DOCUMENT EXCERPT Block Start

Sofía Dourron



Joaquín Boz
March-May 2022

Barro, Buenos Aires

“… things are over there, silent, and one too approaches them silently. And from that relation, from that contact, a very mysterious one, of course, but also very humble of us, a resolution arises…”

That is what Juan L. Ortiz said in 1978. He was talking to a journalist about the possibility of going beyond the distressing solitude we feel towards things: rivers, mountains, trees, roads, tea-cups, spoons, chairs…every single thing. Juanele also mentioned, in the same interview, that that type of solitude emerges from our inability to join them, the things, and from our habit of withdrawing into ourselves. He finally said that sometimes this “resolution” which appeases us happens in things like art and, we assume, almost without us knowing.

DOCUMENT EXCERPT Block End
SOURCE DATA Block Start

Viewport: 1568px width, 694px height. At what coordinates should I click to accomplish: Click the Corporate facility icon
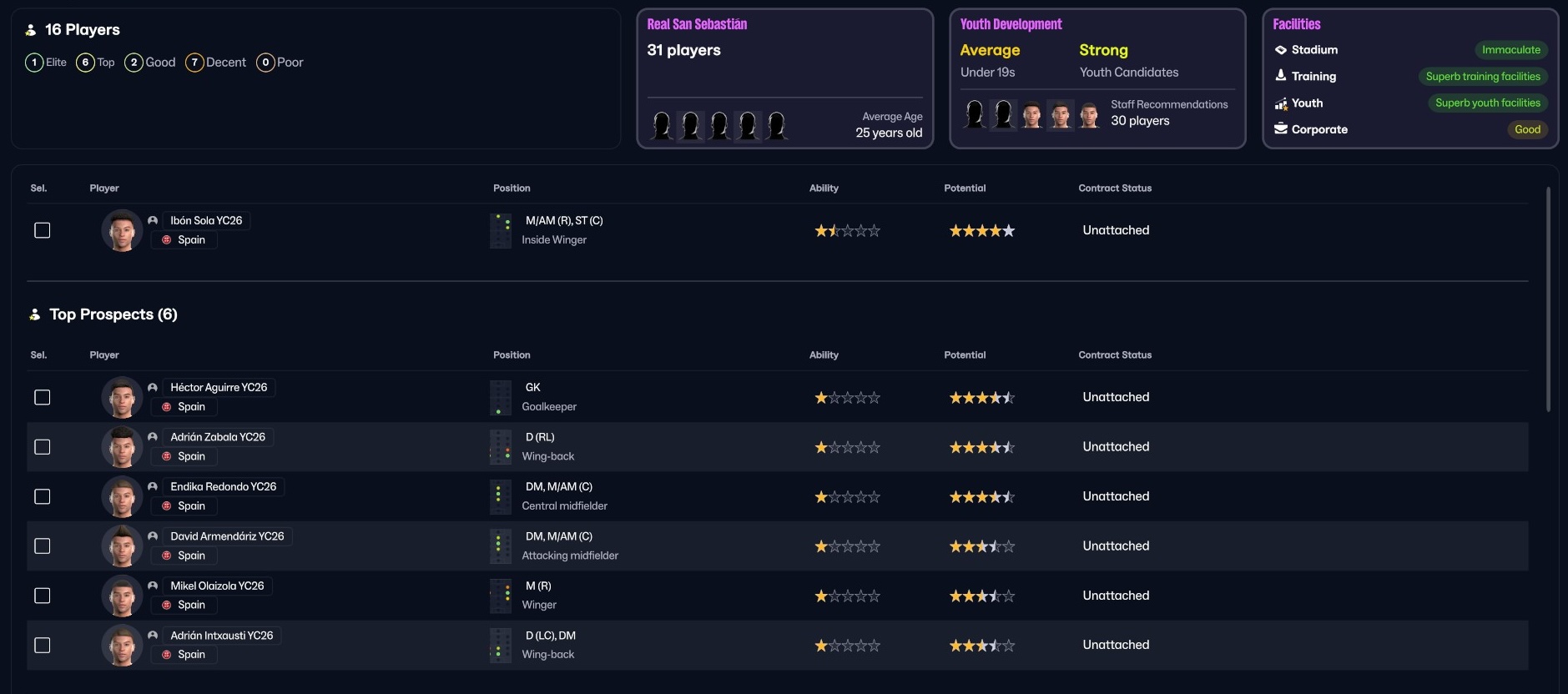coord(1280,129)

SOURCE DATA Block End

◆ EXERCISE TASKS
(1) Print the exhibition text starting with "Joaquín Boz" and going on through "without us knowing.".
(2) According to the exhibition text, in what year did Juan L. Ortiz make the quoted remarks?
The data above is separate material, unrelated to the exhibition text.

◆ RESULTS OF THE TASKS
(1)
Joaquín Boz
March-May 2022

Barro, Buenos Aires

“… things are over there, silent, and one too approaches them silently. And from that relation, from that contact, a very mysterious one, of course, but also very humble of us, a resolution arises…”

That is what Juan L. Ortiz said in 1978. He was talking to a journalist about the possibility of going beyond the distressing solitude we feel towards things: rivers, mountains, trees, roads, tea-cups, spoons, chairs…every single thing. Juanele also mentioned, in the same interview, that that type of solitude emerges from our inability to join them, the things, and from our habit of withdrawing into ourselves. He finally said that sometimes this “resolution” which appeases us happens in things like art and, we assume, almost without us knowing.

(2) 1978